* INPUT MATERIAL

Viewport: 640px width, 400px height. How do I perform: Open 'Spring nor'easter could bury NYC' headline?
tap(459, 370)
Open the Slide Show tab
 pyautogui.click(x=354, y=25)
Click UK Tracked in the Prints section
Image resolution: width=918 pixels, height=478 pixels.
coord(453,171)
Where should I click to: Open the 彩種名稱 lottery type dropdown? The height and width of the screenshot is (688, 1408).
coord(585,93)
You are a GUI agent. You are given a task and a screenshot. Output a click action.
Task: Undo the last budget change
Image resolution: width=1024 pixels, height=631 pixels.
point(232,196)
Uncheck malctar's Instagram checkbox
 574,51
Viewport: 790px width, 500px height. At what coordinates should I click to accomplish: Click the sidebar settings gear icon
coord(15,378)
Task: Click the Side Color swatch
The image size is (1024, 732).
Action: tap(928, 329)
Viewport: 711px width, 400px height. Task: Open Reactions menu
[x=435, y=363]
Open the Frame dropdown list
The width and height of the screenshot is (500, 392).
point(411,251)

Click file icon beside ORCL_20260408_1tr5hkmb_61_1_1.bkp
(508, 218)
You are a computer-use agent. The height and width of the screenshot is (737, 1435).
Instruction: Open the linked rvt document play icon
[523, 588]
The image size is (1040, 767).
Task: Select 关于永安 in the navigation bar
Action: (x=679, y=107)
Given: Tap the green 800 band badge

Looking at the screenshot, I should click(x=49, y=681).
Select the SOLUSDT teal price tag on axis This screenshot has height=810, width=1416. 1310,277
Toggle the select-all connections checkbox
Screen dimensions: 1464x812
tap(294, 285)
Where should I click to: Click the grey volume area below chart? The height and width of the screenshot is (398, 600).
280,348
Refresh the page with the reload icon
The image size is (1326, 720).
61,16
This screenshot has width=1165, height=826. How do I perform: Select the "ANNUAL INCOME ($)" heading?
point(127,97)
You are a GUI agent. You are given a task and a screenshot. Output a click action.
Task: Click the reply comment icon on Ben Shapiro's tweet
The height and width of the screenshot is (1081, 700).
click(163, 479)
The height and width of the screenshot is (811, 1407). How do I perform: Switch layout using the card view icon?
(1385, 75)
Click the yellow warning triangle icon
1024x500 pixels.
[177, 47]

* ACTIVITY
Please reproduce each record precisely as written.

* ANSWER BELOW
Viewport: 640px width, 400px height. How do I perform: Open 'Spring nor'easter could bury NYC' headline?
tap(459, 370)
Open the Slide Show tab
 pyautogui.click(x=354, y=25)
Click UK Tracked in the Prints section
Image resolution: width=918 pixels, height=478 pixels.
coord(453,171)
Where should I click to: Open the 彩種名稱 lottery type dropdown? The height and width of the screenshot is (688, 1408).
coord(585,93)
You are a GUI agent. You are given a task and a screenshot. Output a click action.
Task: Undo the last budget change
Image resolution: width=1024 pixels, height=631 pixels.
point(232,196)
Uncheck malctar's Instagram checkbox
 574,51
Viewport: 790px width, 500px height. At what coordinates should I click to accomplish: Click the sidebar settings gear icon
coord(15,378)
Task: Click the Side Color swatch
The image size is (1024, 732).
Action: tap(928, 329)
Viewport: 711px width, 400px height. Task: Open Reactions menu
[x=435, y=363]
Open the Frame dropdown list
The width and height of the screenshot is (500, 392).
point(411,251)

Click file icon beside ORCL_20260408_1tr5hkmb_61_1_1.bkp
(508, 218)
You are a computer-use agent. The height and width of the screenshot is (737, 1435).
Instruction: Open the linked rvt document play icon
[523, 588]
The image size is (1040, 767).
Task: Select 关于永安 in the navigation bar
Action: (x=679, y=107)
Given: Tap the green 800 band badge

Looking at the screenshot, I should click(x=49, y=681).
Select the SOLUSDT teal price tag on axis This screenshot has height=810, width=1416. 1310,277
Toggle the select-all connections checkbox
Screen dimensions: 1464x812
tap(294, 285)
Where should I click to: Click the grey volume area below chart? The height and width of the screenshot is (398, 600).
280,348
Refresh the page with the reload icon
The image size is (1326, 720).
61,16
This screenshot has width=1165, height=826. How do I perform: Select the "ANNUAL INCOME ($)" heading?
point(127,97)
You are a GUI agent. You are given a task and a screenshot. Output a click action.
Task: Click the reply comment icon on Ben Shapiro's tweet
The height and width of the screenshot is (1081, 700).
click(163, 479)
The height and width of the screenshot is (811, 1407). How do I perform: Switch layout using the card view icon?
(1385, 75)
Click the yellow warning triangle icon
1024x500 pixels.
[177, 47]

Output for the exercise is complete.